Dec. 12 was Universal Health Coverage Day, the day on which the world was urged to provide affordable and accessible health care for all. On that day, Cordaid showed a video about the routine journey by Chanceline to the doctor. A video that lasts for almost five hours, following every step — through storms, the sun, the police checkpoints, the rain, the mud and her arrival at the place where she learns how she and her child are doing.
How will Chanceline later tell her children and grandchildren about her journeys to the clinic? About that one time with those strange Dutch people who filmed her to get attention for UHC? I hope it will be with some kind of nostalgia, but I fear it won’t.
The number of people who live in fragile states and countries in conflict continues to increase. In all the discussions about how many people should or should not be allowed to enter Europe, we forget that most of them stay where they are, or are taken in by neighboring countries. Despite the violence and the poverty, they want to get on with their lives; they have children they want to feed and raise.

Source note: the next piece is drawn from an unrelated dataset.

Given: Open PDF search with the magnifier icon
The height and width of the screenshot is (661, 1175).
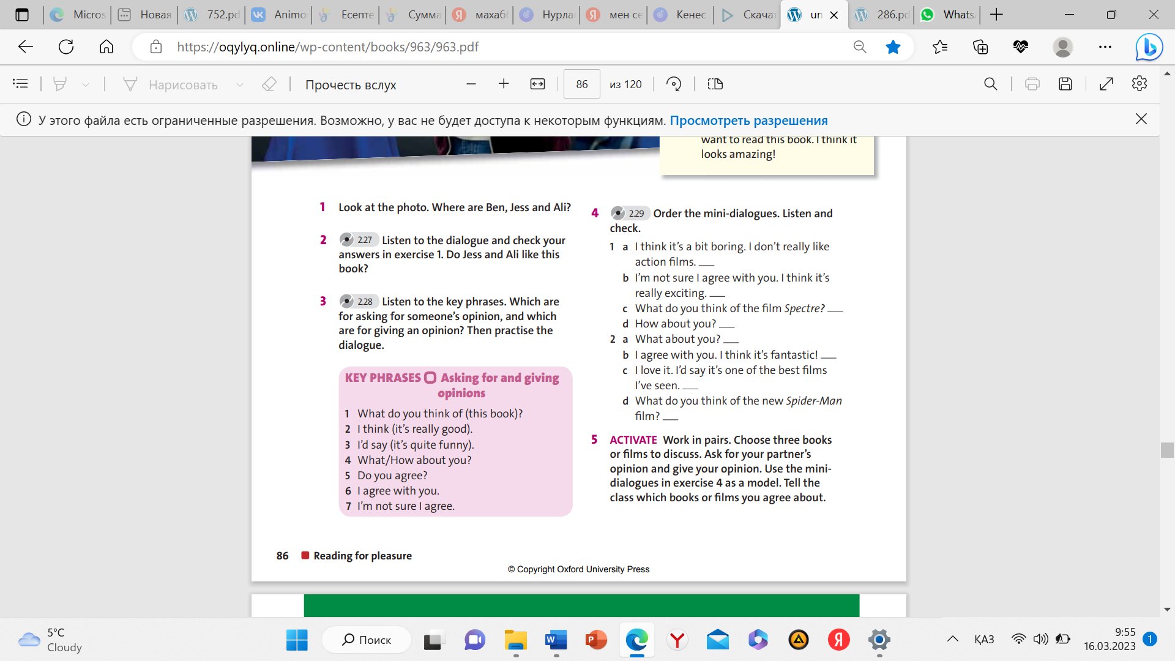Looking at the screenshot, I should tap(990, 84).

According to the United Nations Population Fund, in fragile countries every day — day after day — 507 women and children die from complications in pregnancy. More than 53 percent of all children who die under the age of 5, die in countries in conflict. Two-thirds of the maternal deaths occur in countries in conflict and in camps accommodating persons displaced as the result of conflict or natural disasters.
Access to good health care is not just a question of doctors, pills and infrastructure. People have to be able to reach the clinics safely. They shouldn’t have to walk for hours and hours, pregnant and unprotected, like Chanceline did.
To achieve this, people have to be trained, systems reformed, priorities changed, corruption fought. And much more besides. You don’t have to start from scratch — we have been working on it for years and we are making progress. But “health care for all” will remain one of the biggest challenges in the coming years.
In countries like DRC, we should not work to rebuild old health care systems, we have to build new and better systems. Think differently, act differently. We have to get away from small, scattered projects with which politicians and donors want to show their own relevance. It is more than time for all stakeholders to join hands. Development workers, health specialists, governments and medical companies, we have all for too long been focused on our own hobby horses.
In 20 years time, Chanceline’s children deserve to once more make the same long journey their mother made when she was pregnant. Not because they have to, but to see what it was once like, back in “the good old days.” Let’s work on that.